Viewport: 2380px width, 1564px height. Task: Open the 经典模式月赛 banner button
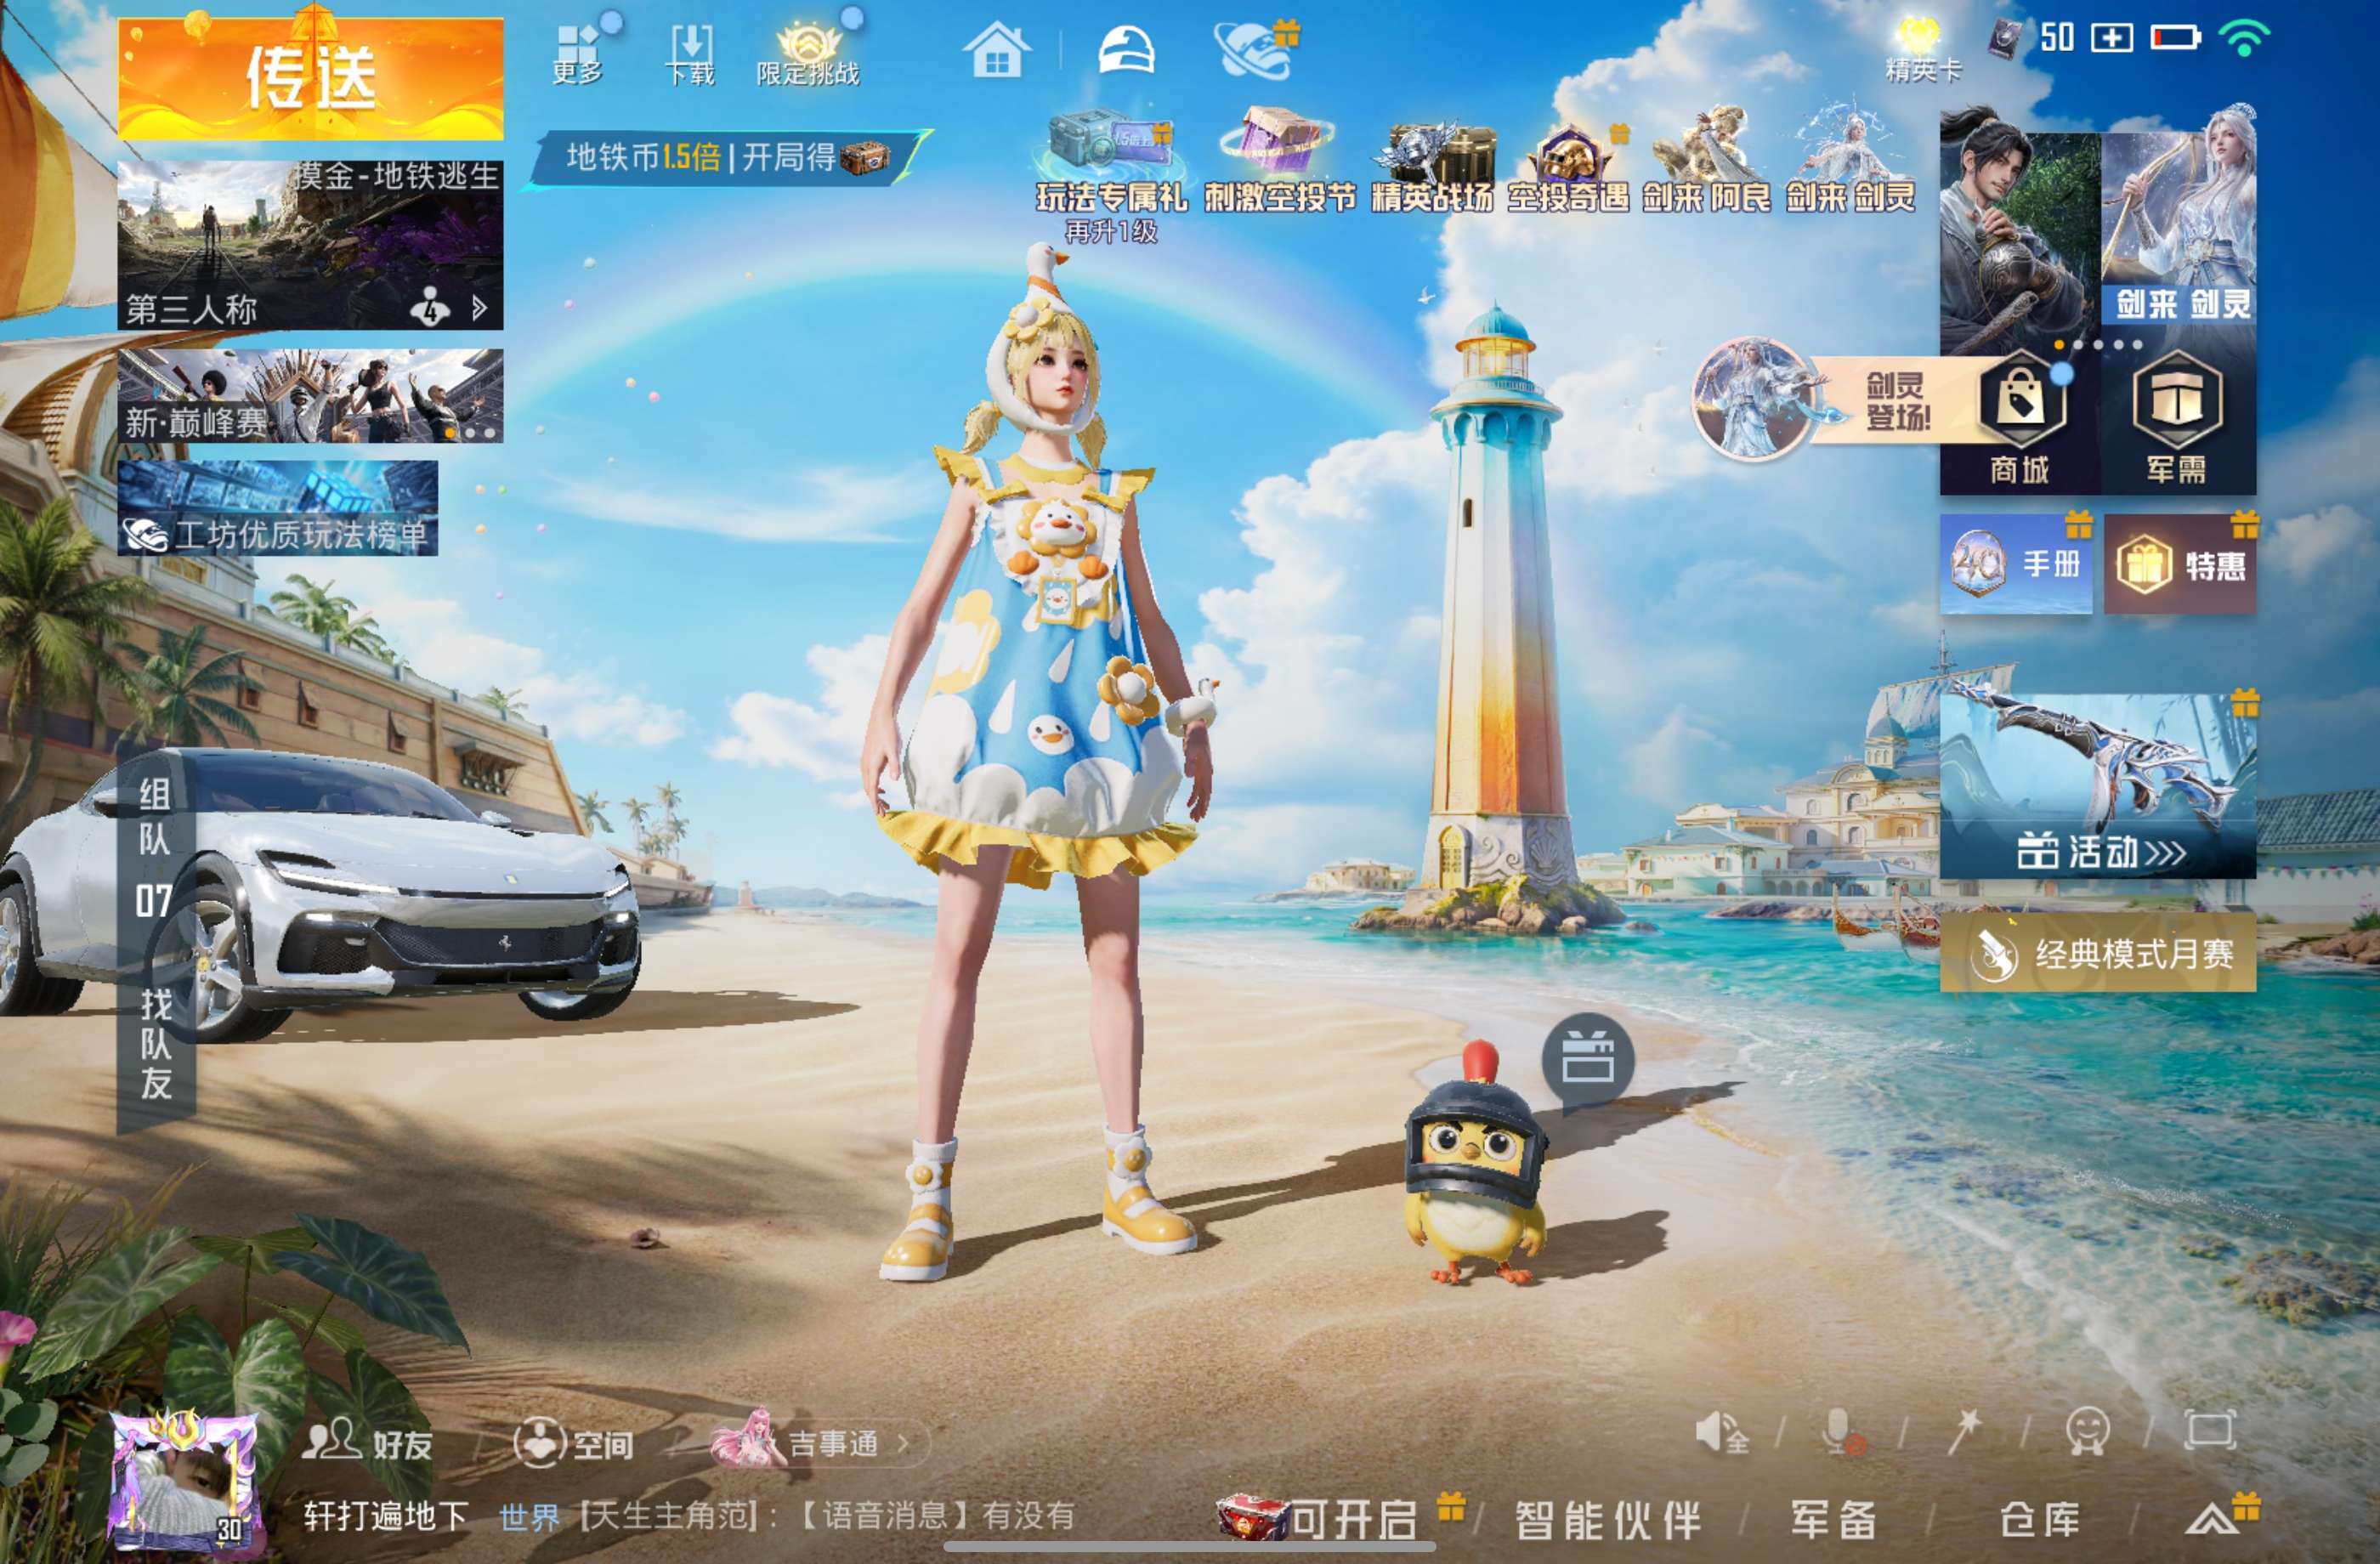point(2098,953)
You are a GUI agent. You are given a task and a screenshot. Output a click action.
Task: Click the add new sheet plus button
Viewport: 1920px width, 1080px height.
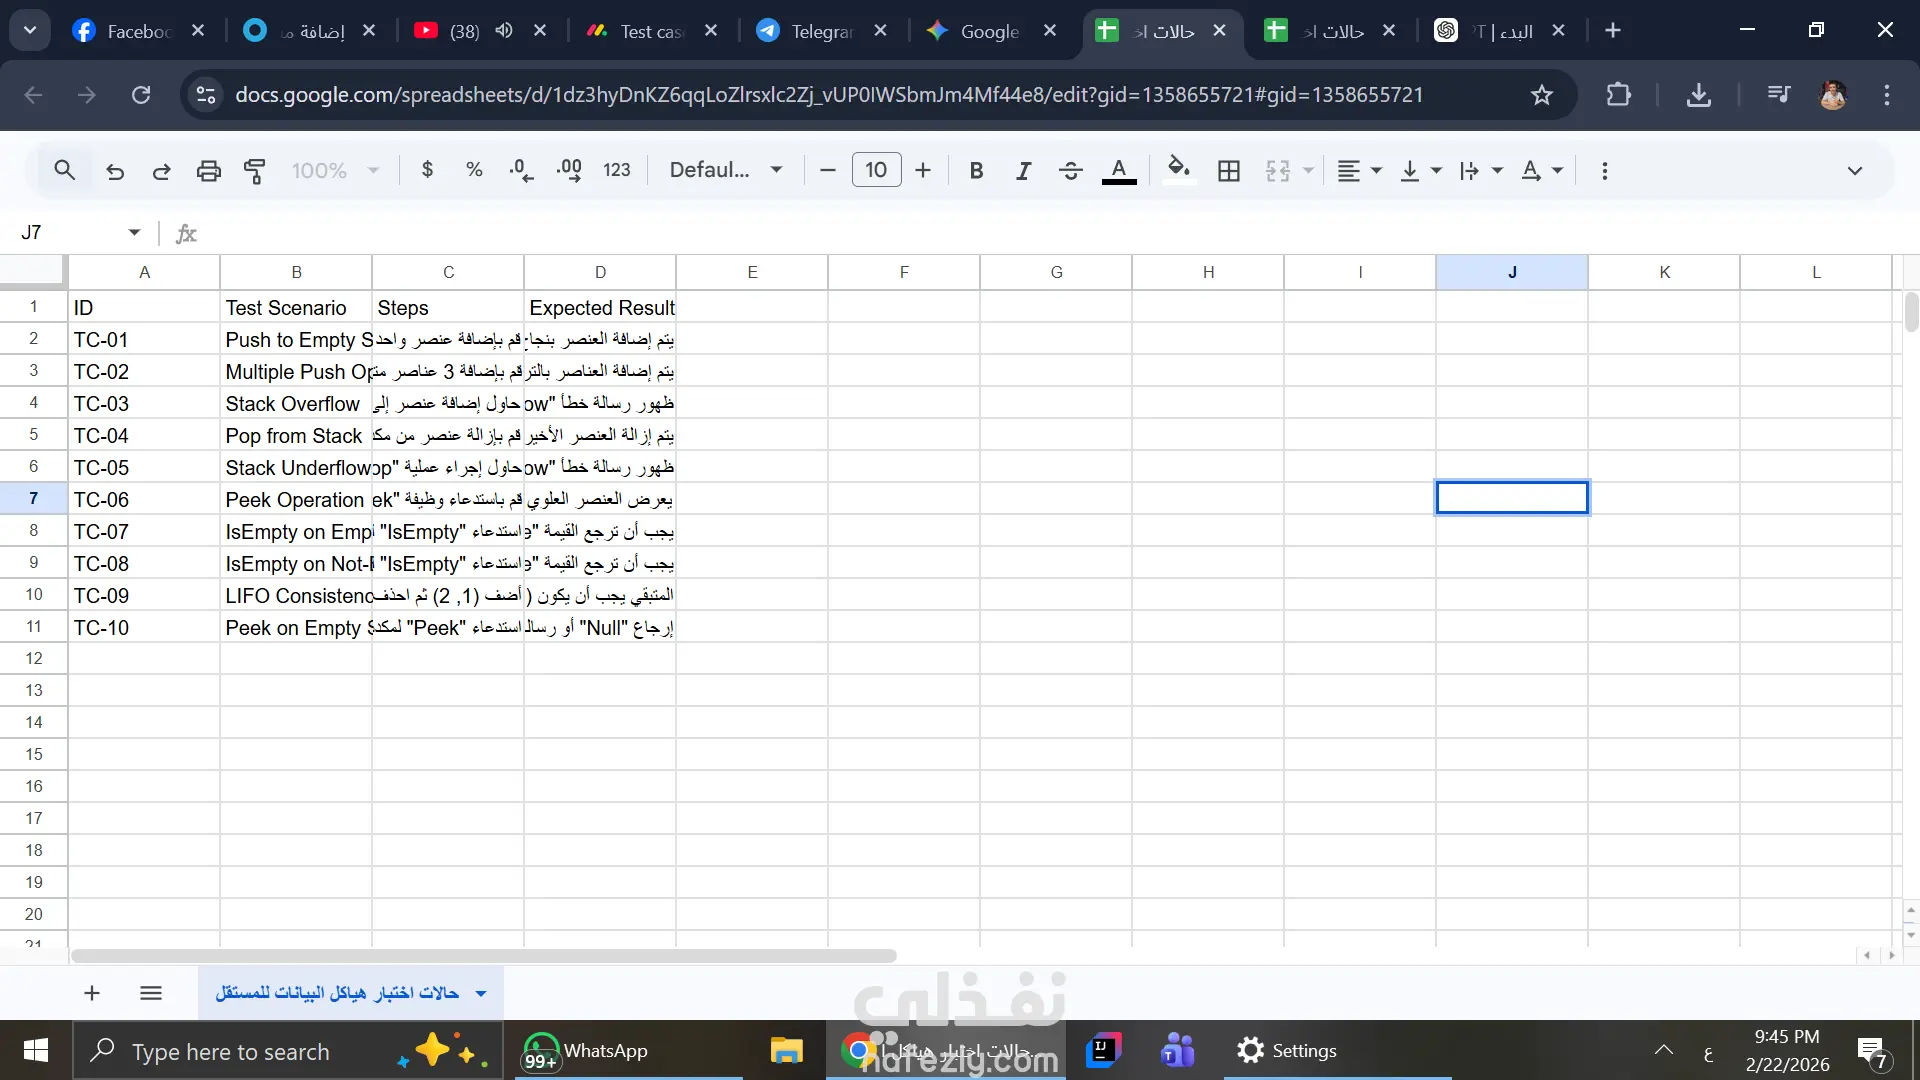pyautogui.click(x=92, y=993)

★ ★ ★ ★

#### [Aim of the exercise]
Recast every text line in the rows above as a JSON list of strings, one string per line, with blank lines omitted and the pictures left out.

#### [Complete output]
[
  "Viewport: 2380px width, 1564px height. Task: Open the 经典模式月赛 banner button",
  "point(2098,953)",
  "You are a GUI agent. You are given a task and a screenshot. Output a click action.",
  "Task: Click the add new sheet plus button",
  "Viewport: 1920px width, 1080px height.",
  "pyautogui.click(x=92, y=993)"
]